Tether (USDT)

Mkt. Cap.
$ 4.628 B
Vol. 24h
$ 9.179 M
Open 24h
$ 0,00
Low/High 24h
$ 0,00 - $ 0,00
Circulating Supply
4 637 028 246

What is Tether (USDT)? A Comprehensive Guide

Tether is a digital currency that mirrors US dollar’s value. The main aim of Tether’s developers was to create a so-called bridge between fiat money and digital coins. Tether was conceived as a stable crypto that can be used like digital dollars. Today, Tether acts like a dollar and even replaces them on a number of popular exchange services.

Tether provides a clear interface for individuals and companies, letting them use a blockchain-based currency that is valued one-to-one with the dollar. The developers claim that Tether is equal to cash and able to convert dollars to crypto without loss.

How does it work?

Like most cryptocurrencies, Tether uses the blockchain technology. It means that all the transactions ever made inside the Tether network are public and every user can view them if needed.

However, as we have already said above, the main difference between Tether and other cryptos is that it is backed by US dollar.

This means that one can trade 1 Tether to 1 dollar on any exchange platform. This is a unique case, where digital money are tied to fiat money and are in some sense interchangeable.

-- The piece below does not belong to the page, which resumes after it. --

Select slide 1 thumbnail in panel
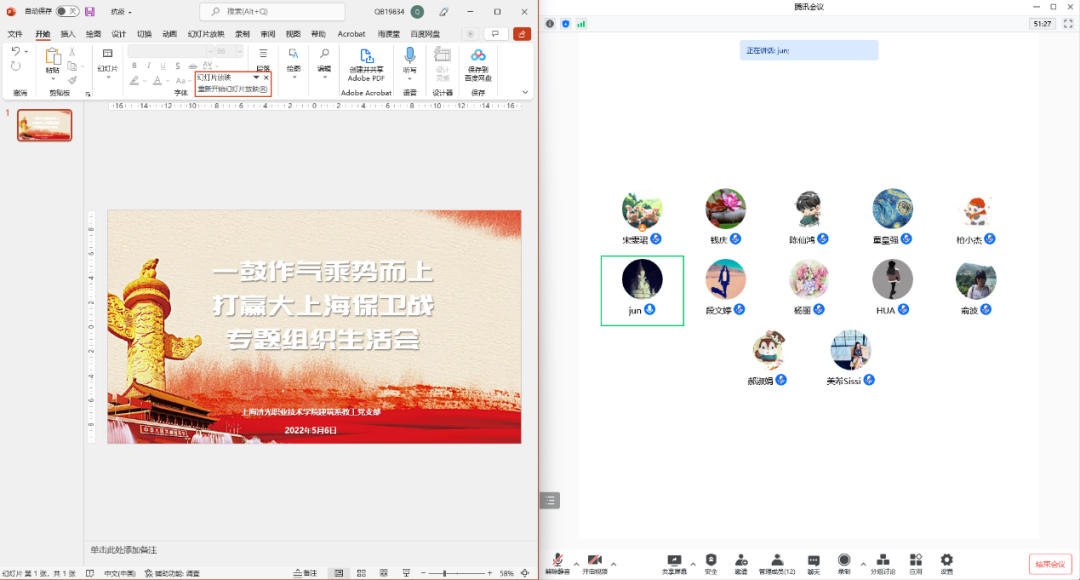 coord(45,125)
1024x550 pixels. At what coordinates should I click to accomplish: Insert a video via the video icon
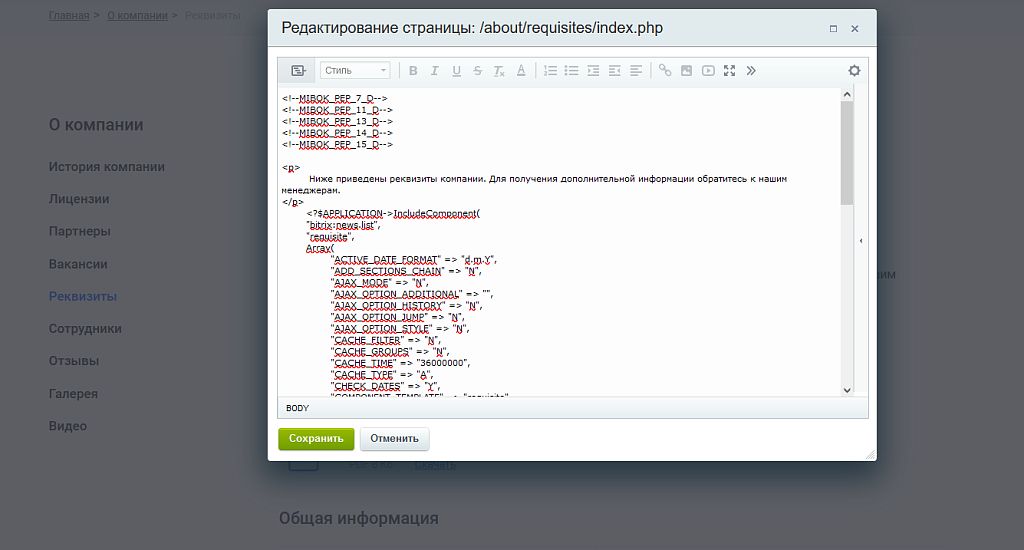pos(708,71)
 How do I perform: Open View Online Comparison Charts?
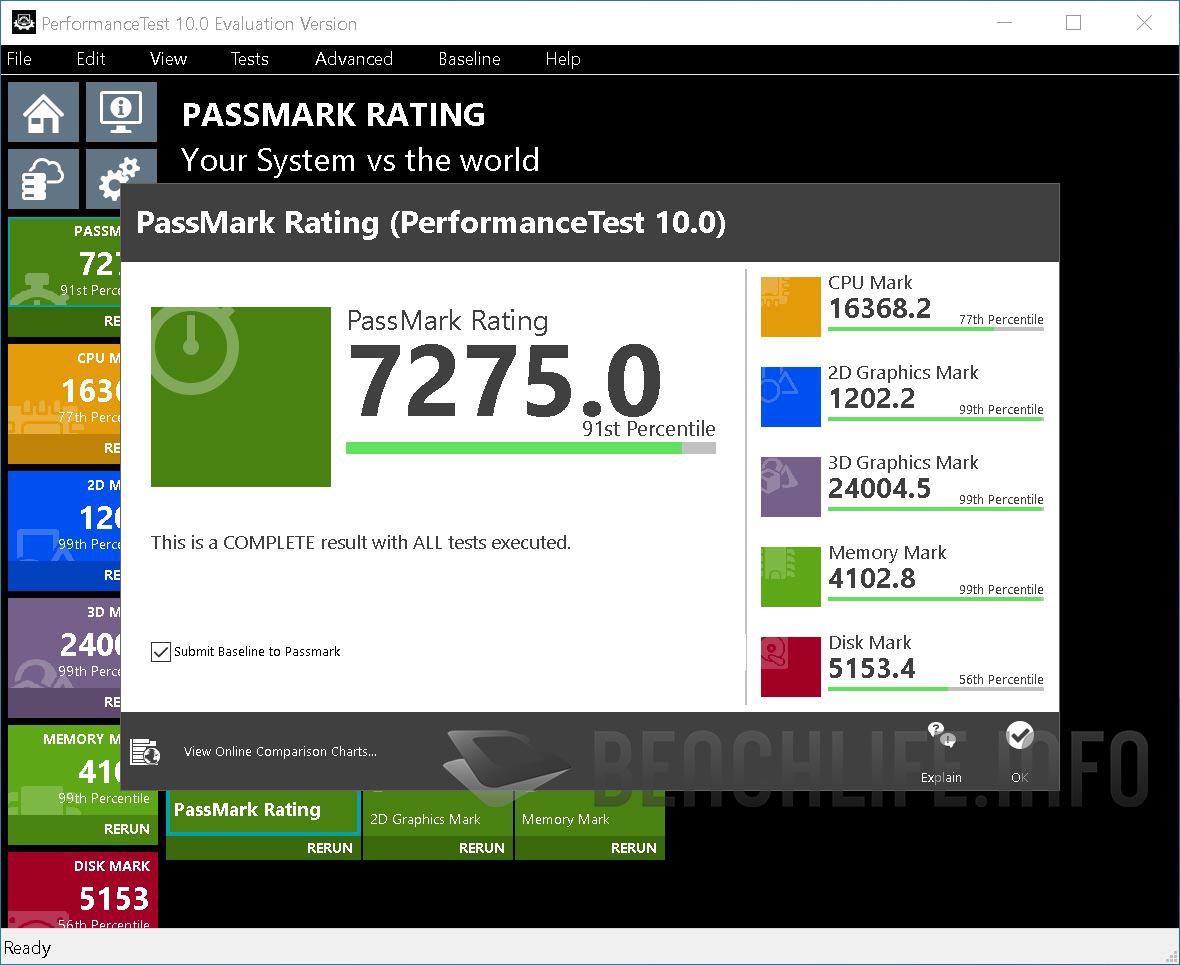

Of course, this feature has both pros and cons. In theory, stability is something that every cryptocurrency trader dreams about, considering market’s high volatility level. Moreover, with Tether exchange platforms could enjoy better liquidity, especially those that cannot deal with banks and fiat money. There are top platforms with a range of interesting and beneficial offers, but the problem is that most of them don’t trade dollars, but do trade Tether against numerous other coins. Therefore, one may exchange dollars for Tether without loss elsewhere and buy any other rare coins for Tether on one of the largest exchanges. Sounds like fun! However, there is more: some services include USDT to the list of trading pairs, so you can buy cryptos with a crypto that mirrors the US dollar – that’s a nice perspective, too. Tether might be very useful due to the fixed value and ability to be traded for many types of coins.

Tether has some problems, as well. In most cases, getting dollars for Tether might be not as smooth as it seems from the first glance. The exchanges that doesn’t trade fiat but offer Tether (Bitfinex in particular) and Tether itself might have the same owners. There is a possibility that Tether doesn’t always correspond to USD, as it is claimed and there might be some kind of a backlash there.

Moreover, this makes Tether a centralized currency and most users cannot verify the way Tether really functions, despite the fact that this currency uses a public blockchain.

Both pros and cons of Tether have the same nature: Tether tries to turn coins into a USD substitution, ignoring the main principle of crypto world – decentralization, and this procedure is being wrapped into something beneficial and innovative. Of course, despite this suspicions, Tether is still an interesting project.

The story of Tether and some interesting facts to consider

According to The New York Times, Tether tokens are produced by a company called Tether Limited, which is situated in the British Virgin Islands. The company’s website claims that it is registered in Hong Kong.

The management team behind Tether mostly consists of the same people that run Bitfinex, one of the largest exchange platforms in the world. For instance, Jan Ludovicus van der Velde works as CEO in both companies and so does a chief strategy officer, Philip Potter.

The company behind Tether claims to have a fiat reserve to coins at one-to-one ratio, so if an investor provides dollars, he gets tokens instead. Thus, dollars are in the reserve, while tokens circulate. Company owners claim that they have enough dollars in the reserve to cover all tethers ever issued.

Indeed, crypto enthusiasts have been working on creating a stable digital currency from the very beginning. They did a lot of good efforts, but nobody was successful enough. We believe, that Tether’s developers went really far in their idea to create a stable coin that doesn’t suffer from the market fluctuations too much. Today Tether is the most recognized and popular project of this kind.

Traders can find Tether on the best cryptocurrency exchanges and trading websites and this currency has a lot of fans, despite the concerns we have described above.


There is a number of controversies around Tether and most of them are real. However, you don’t have to run to the conspiracy theories up to the hilt. In some cases, Tether might be a good idea for short-time investments. Tether’s advanced technology has significant pluses, like stability as if it was a digital dollar equivalent. Moreover, the fact that it remains a currency, backed by cryptography, makes Tether an efficient tool for financial speculations. As a stable element on the most unstable market, Tether is a noteworthy currency for sure.